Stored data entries
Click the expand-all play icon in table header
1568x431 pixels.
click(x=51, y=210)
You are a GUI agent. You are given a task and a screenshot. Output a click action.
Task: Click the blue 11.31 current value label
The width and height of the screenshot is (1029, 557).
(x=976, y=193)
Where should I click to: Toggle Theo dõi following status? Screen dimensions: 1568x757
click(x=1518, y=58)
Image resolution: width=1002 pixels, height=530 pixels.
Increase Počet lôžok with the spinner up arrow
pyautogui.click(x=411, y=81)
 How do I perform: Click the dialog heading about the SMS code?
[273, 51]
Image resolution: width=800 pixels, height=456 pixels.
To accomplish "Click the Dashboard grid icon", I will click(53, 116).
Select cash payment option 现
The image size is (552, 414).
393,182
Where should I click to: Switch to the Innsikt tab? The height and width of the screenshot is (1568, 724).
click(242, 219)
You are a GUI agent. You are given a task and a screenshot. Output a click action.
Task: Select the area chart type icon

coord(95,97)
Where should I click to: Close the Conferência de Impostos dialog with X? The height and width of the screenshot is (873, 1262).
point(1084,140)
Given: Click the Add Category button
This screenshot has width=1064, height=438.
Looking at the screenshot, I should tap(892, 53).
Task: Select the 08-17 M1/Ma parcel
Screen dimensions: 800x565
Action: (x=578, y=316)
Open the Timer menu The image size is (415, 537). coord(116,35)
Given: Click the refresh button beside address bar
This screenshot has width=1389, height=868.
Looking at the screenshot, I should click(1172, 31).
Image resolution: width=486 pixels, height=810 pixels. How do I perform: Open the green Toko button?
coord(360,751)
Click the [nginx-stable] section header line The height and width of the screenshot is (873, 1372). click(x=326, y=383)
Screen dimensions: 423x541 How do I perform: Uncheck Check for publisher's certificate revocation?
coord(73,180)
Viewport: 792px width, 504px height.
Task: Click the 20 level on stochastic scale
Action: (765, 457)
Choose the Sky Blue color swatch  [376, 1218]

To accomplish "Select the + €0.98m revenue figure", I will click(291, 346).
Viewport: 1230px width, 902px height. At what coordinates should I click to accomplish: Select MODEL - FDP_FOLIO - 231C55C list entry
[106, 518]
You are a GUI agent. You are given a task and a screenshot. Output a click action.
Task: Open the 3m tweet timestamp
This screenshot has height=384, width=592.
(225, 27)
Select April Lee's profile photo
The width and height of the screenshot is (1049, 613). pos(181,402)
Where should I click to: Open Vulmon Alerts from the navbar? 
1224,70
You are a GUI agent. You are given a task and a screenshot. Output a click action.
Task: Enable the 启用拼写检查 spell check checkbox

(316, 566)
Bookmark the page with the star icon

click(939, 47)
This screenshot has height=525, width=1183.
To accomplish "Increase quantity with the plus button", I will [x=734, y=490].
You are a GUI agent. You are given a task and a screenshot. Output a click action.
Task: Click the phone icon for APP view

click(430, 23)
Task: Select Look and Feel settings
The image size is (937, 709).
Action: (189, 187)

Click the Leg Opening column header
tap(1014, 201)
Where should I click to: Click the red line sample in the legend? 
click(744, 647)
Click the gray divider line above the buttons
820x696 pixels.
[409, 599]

**ACTION ITEM:** The records above are to be duplicated word for word.

**SOLUTION TO THE PROBLEM:**
Click the expand-all play icon in table header
1568x431 pixels.
click(x=51, y=210)
You are a GUI agent. You are given a task and a screenshot. Output a click action.
Task: Click the blue 11.31 current value label
The width and height of the screenshot is (1029, 557).
(x=976, y=193)
Where should I click to: Toggle Theo dõi following status? Screen dimensions: 1568x757
click(x=1518, y=58)
Image resolution: width=1002 pixels, height=530 pixels.
Increase Počet lôžok with the spinner up arrow
pyautogui.click(x=411, y=81)
 How do I perform: Click the dialog heading about the SMS code?
[273, 51]
Image resolution: width=800 pixels, height=456 pixels.
To accomplish "Click the Dashboard grid icon", I will click(53, 116).
Select cash payment option 现
The image size is (552, 414).
393,182
Where should I click to: Switch to the Innsikt tab? The height and width of the screenshot is (1568, 724).
click(242, 219)
You are a GUI agent. You are given a task and a screenshot. Output a click action.
Task: Select the area chart type icon

coord(95,97)
Where should I click to: Close the Conferência de Impostos dialog with X? The height and width of the screenshot is (873, 1262).
point(1084,140)
Given: Click the Add Category button
This screenshot has width=1064, height=438.
Looking at the screenshot, I should tap(892, 53).
Task: Select the 08-17 M1/Ma parcel
Screen dimensions: 800x565
Action: (x=578, y=316)
Open the Timer menu The image size is (415, 537). coord(116,35)
Given: Click the refresh button beside address bar
This screenshot has width=1389, height=868.
Looking at the screenshot, I should click(1172, 31).
Image resolution: width=486 pixels, height=810 pixels. How do I perform: Open the green Toko button?
coord(360,751)
Click the [nginx-stable] section header line The height and width of the screenshot is (873, 1372). click(x=326, y=383)
Screen dimensions: 423x541 How do I perform: Uncheck Check for publisher's certificate revocation?
coord(73,180)
Viewport: 792px width, 504px height.
Task: Click the 20 level on stochastic scale
Action: (765, 457)
Choose the Sky Blue color swatch  [376, 1218]

To accomplish "Select the + €0.98m revenue figure", I will click(291, 346).
Viewport: 1230px width, 902px height. At what coordinates should I click to accomplish: Select MODEL - FDP_FOLIO - 231C55C list entry
[106, 518]
You are a GUI agent. You are given a task and a screenshot. Output a click action.
Task: Open the 3m tweet timestamp
This screenshot has height=384, width=592.
(225, 27)
Select April Lee's profile photo
The width and height of the screenshot is (1049, 613). pos(181,402)
Where should I click to: Open Vulmon Alerts from the navbar? 
1224,70
You are a GUI agent. You are given a task and a screenshot. Output a click action.
Task: Enable the 启用拼写检查 spell check checkbox

(316, 566)
Bookmark the page with the star icon

click(939, 47)
This screenshot has height=525, width=1183.
To accomplish "Increase quantity with the plus button", I will [x=734, y=490].
You are a GUI agent. You are given a task and a screenshot. Output a click action.
Task: Click the phone icon for APP view

click(430, 23)
Task: Select Look and Feel settings
The image size is (937, 709).
Action: (189, 187)

Click the Leg Opening column header
tap(1014, 201)
Where should I click to: Click the red line sample in the legend? 
click(744, 647)
Click the gray divider line above the buttons
820x696 pixels.
[409, 599]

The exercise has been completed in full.